I will recommend we go do something like kayaking. My friends will make excuses about why they can’t go. Then my other friend will say THE EXACT SAME THING and everyones like “yeah that would be fun” and they go do it. What is going here I feel like my friends don’t value my propositions.

11 comments
  1. I’ve seen this happen among one of my friend groups. My observation is charisma matters and how the idea is presented.

    What I do is if I hear a good idea, I’ll say “I think so-and-so’s idea is good,” thereby giving credit to the originator. But that’s not the issue.

    So how do you get them to listen? As stated, develop your charisma. How to deal with it in the meantime? Take some satisfaction knowing that your suggestions are being considered through other people. That’s weird isn’t it? It’s like you’re a royal advisor whispering strategies into the king’s ear.

    If you’re cheeky like I am, you can playfully say something like, “Excuse me. To be clear, kayaking (or whatever) is my idea.” Just don’t say it with any resentment. Say it with sass. That’s what people naturally respect.

    And for what it’s worth, kayaking is great. I did it often in college. I wouldn’t know what a stingray sting feels like without kayaking. It hurts lol.

  2. This happens to me and I think it’s because I talk too much and talk like I know things or share my stories related too much

  3. From your friends’ perspective, the same proposal from a **second** person means a minimum of a 3 person group rather than a theoretical minimum of 2 if they were the only person to accept your first proposal.

    You can use this to your advantage- echo another person’s proposal and you’ll give that proposal a lot more momentum.

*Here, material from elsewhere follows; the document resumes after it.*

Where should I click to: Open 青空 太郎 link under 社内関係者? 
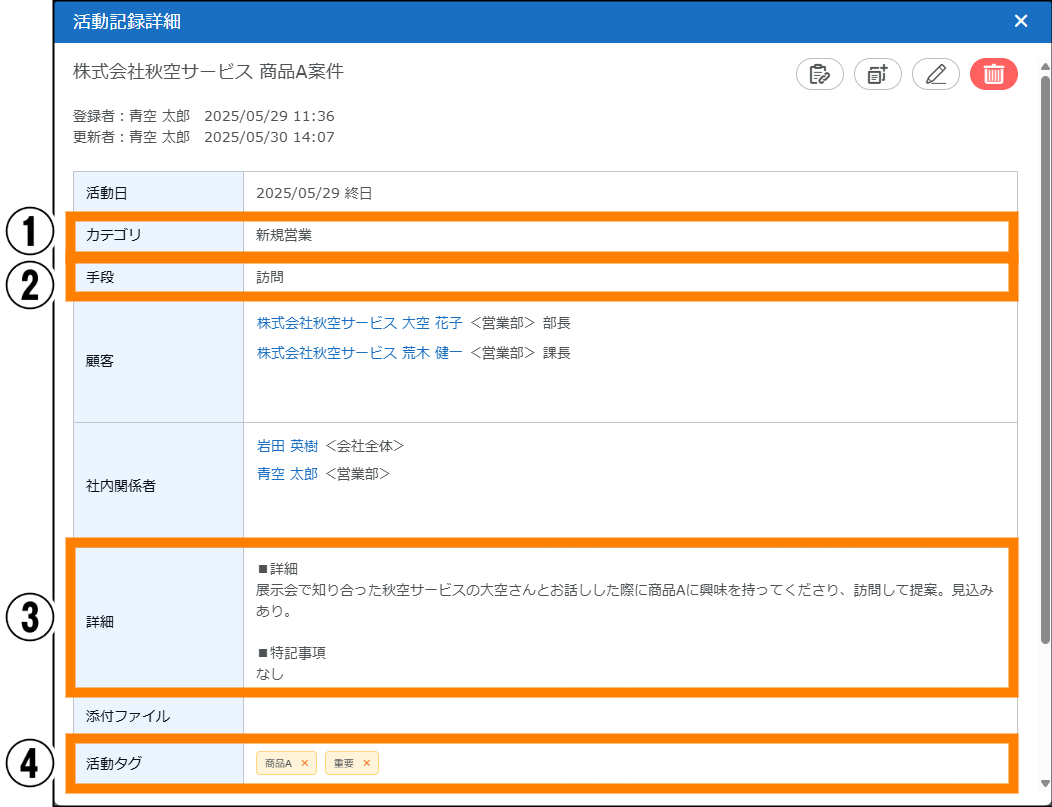coord(287,474)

    Just don’t take it personally when people are less willing to commit to a proposal from a single person

  4. It’s not about charisma, they clearly don’t like you, happened to me all the time, be careful of the haters!

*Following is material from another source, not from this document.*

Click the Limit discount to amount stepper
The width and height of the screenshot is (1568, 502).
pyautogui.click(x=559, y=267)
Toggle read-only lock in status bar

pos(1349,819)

  5. Might want to consider looking for new friends. Take what i say with a grain of salt though because I don’t know the whole picture

  6. strategy: ask a few people (3-4) individually via dms. preferably those whom you are closer to as they will likely say yes.

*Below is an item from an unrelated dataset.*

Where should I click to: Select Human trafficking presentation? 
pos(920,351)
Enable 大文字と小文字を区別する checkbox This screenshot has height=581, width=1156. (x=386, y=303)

    say in your message that you’ve already asked the other people if they want to go. MENTION THEIR NAMES.

    if all those people are like “sure”, extend your invitation to the whole group chat. again, don’t forget to mention the people who were coming

    hope this helps

  7. I obviously don’t know if you are bossy, but I will say that bossy people get this response from people. Because they really aren’t recommending you do something they are telling you to do something and then often getting mad when you don’t want to be told what to do and therefore don’t do as they have told.

    So my theory is maybe you are coming off this way but your friend is coming off like they are making a genuine lighthearted, no-strings-attached recommendation.

  8. After reading your post and comments, your friends just aren’t that into you.

  9. This used to happen to me a lot, except at work! When problem solving I would offer a solution, which would either be ignored or I get a “hmm”. Then my other coworker suggests the same thing a few minutes later and she’s praised with “great idea!”. Oof. Luckily my coworker is a gem and will say “oh it was prairiepariahs idea” and sometimes it’s still ignored or given a “hmm”. I’m guessing I have a passive way of speaking, and often I’m more quiet and just go with the flow so people don’t always expect leadership from me if I do have an idea.